Unless specifically stated otherwise as apparent from the above discussion, it is appreciated that throughout the description, discussions utilizing terms such as “processing” or “computing” or “calculating” or “determining” or “displaying” or the like, refer to the action and processes of a computer system, or similar electronic computing device, that manipulates and transforms data represented as physical (electronic) quantities within the computer system memories or registers or other such information storage, transmission or display devices.

Certain aspects of the described techniques include process steps and instructions described herein in the form of an algorithm. It should be noted that the described process steps and instructions could be embodied in software, firmware or hardware, and when embodied in software, could be downloaded to reside on and be operated from different platforms used by real time network operating systems.

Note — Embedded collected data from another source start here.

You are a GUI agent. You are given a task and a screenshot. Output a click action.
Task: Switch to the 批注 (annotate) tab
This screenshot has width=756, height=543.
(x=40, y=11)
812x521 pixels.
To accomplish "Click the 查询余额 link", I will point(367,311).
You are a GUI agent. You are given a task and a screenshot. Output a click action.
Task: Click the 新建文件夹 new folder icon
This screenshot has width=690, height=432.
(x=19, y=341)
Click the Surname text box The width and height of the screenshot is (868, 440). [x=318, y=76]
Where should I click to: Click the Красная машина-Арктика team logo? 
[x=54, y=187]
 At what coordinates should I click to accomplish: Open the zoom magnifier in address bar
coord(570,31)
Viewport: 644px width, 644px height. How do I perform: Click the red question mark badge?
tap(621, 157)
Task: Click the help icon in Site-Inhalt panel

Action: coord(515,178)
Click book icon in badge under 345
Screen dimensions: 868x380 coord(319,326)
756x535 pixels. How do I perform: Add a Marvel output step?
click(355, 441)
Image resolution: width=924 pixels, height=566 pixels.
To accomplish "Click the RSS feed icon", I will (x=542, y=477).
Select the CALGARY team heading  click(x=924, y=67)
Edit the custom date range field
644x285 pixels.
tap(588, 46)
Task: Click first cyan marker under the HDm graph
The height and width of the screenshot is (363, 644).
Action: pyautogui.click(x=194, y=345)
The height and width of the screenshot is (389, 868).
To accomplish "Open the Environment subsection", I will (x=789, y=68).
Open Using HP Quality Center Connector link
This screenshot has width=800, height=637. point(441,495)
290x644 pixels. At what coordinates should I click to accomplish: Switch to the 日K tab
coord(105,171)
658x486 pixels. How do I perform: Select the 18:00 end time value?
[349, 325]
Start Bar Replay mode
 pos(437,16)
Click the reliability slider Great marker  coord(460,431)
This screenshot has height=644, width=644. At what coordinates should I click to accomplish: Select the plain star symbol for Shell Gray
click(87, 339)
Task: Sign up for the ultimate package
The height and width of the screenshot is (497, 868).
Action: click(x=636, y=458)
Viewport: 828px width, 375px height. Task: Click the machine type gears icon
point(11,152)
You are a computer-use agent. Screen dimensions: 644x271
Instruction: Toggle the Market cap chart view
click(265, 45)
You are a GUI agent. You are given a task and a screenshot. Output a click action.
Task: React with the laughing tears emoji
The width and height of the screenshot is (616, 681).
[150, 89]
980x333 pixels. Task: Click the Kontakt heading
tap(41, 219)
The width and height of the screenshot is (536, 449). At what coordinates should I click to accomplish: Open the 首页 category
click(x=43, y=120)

The present disclosure also relates to an apparatus for performing the operations herein. This apparatus may be specially constructed for the required purposes, or it may comprise a computer selectively activated or reconfigured by a computer program stored on a computer readable medium that can be accessed by the computer. Such a computer program may be stored in a tangible computer readable storage medium, such as, but is not limited to, any type of disk including floppy disks, optical disks, CD-ROMs, magnetic-optical disks, read-only memories (ROMs), random access memories (RAMs), EPROMs, EEPROMs, magnetic or optical cards, application specific integrated circuits (ASICs), or any type of media suitable for storing electronic instructions, and each coupled to a computer system bus. Furthermore, the computers referred to in the specification may include a single processor or may be architectures employing multiple processor designs for increased computing capability.

The algorithms and operations presented herein are not inherently related to any particular computer or other apparatus. Various systems may also be used with programs in accordance with the teachings herein, or it may prove convenient to construct more specialized apparatuses to perform the required method steps. The required structure for a variety of these systems will be apparent to those of skill in the art, along with equivalent variations. In addition, the present disclosure is not described with reference to any particular programming language. It is appreciated that a variety of programming languages may be used to implement the teachings of the present disclosure as described herein.

The foregoing description of the embodiments has been provided for purposes of illustration and description. It is not intended to be exhaustive or to limit the disclosure. Individual elements or features of a particular embodiment are generally not limited to that particular embodiment, but, where applicable, are interchangeable and can be used in a selected embodiment, even if not specifically shown or described. The same may also be varied in many ways. Such variations are not to be regarded as a departure from the disclosure, and all such modifications are intended to be included within the scope of the disclosure.